#### WORK INSTRUCTIONS:
State how many lines in the items below contain the string "pixels" with its case matching exactly. Give only the number.

#### INPUT DATA:

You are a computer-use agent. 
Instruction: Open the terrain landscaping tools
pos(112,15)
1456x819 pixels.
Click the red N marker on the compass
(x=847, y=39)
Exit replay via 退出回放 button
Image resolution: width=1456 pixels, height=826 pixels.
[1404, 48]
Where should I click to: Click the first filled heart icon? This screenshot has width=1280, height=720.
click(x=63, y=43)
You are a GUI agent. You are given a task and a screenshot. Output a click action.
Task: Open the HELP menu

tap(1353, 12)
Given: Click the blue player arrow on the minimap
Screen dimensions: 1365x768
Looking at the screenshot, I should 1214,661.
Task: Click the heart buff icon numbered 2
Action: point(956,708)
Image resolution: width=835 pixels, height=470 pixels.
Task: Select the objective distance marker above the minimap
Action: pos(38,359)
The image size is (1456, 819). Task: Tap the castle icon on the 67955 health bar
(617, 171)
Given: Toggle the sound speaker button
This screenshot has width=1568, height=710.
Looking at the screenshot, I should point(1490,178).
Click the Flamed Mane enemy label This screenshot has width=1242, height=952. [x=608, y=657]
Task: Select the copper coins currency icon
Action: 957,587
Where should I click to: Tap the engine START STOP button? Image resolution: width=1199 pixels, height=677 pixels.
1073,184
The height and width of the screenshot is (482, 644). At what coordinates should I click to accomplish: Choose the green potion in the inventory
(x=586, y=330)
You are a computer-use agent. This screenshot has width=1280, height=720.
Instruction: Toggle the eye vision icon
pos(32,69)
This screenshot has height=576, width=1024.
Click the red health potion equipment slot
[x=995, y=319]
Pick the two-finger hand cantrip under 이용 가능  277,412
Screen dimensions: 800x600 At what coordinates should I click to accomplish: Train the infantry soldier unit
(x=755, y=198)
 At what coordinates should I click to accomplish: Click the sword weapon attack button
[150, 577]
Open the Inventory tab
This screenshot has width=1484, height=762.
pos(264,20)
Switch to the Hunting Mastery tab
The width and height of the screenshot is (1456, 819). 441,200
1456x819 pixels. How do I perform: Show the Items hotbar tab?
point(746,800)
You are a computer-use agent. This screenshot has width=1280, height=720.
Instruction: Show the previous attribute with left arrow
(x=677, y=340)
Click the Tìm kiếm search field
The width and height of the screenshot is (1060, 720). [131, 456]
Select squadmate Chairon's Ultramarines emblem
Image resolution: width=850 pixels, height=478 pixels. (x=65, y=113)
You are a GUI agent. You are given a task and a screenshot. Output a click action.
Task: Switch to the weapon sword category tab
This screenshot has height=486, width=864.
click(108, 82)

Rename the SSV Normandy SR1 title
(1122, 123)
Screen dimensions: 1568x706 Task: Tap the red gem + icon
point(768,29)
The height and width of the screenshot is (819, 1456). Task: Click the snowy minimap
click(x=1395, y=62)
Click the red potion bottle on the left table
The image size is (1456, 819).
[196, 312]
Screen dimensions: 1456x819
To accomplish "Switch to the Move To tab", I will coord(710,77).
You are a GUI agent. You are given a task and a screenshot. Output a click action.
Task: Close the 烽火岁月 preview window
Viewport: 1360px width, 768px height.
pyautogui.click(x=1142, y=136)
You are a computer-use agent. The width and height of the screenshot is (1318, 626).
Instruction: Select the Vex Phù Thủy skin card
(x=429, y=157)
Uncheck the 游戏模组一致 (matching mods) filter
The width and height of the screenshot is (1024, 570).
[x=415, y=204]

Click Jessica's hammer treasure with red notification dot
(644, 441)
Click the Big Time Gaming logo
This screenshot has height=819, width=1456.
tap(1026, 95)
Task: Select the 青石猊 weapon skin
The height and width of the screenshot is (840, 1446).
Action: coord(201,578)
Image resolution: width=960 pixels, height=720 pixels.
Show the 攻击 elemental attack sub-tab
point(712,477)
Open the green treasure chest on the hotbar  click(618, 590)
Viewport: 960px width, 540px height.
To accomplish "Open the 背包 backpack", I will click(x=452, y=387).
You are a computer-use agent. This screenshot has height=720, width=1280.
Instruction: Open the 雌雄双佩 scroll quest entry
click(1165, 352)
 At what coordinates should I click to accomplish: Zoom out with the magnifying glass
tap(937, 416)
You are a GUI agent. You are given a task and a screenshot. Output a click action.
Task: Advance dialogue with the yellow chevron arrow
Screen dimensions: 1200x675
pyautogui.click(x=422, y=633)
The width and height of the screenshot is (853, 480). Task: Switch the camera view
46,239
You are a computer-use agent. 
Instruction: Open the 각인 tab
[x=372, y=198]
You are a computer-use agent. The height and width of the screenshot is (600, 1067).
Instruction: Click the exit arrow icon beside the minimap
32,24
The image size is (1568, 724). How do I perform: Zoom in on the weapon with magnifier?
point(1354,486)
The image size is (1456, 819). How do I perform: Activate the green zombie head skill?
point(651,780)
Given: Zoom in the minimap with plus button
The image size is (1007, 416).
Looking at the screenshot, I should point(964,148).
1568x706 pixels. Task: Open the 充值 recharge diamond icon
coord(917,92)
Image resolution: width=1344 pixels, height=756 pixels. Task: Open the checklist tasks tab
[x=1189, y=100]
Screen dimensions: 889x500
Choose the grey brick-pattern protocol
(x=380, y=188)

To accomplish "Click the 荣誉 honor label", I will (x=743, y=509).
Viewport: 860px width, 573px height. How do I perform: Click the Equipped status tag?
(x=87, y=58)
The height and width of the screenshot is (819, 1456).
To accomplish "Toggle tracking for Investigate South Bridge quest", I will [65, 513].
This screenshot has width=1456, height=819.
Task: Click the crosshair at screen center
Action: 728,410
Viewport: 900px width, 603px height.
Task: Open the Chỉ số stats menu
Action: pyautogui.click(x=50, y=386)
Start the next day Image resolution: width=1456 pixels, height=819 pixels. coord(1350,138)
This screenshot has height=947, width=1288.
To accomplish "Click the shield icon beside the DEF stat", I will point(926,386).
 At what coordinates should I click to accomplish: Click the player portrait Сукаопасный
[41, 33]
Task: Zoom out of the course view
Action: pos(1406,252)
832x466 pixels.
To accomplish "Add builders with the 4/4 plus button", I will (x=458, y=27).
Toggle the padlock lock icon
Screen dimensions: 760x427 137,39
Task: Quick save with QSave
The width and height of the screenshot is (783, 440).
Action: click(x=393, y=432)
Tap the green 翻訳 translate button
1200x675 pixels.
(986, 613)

#### RESULT:
12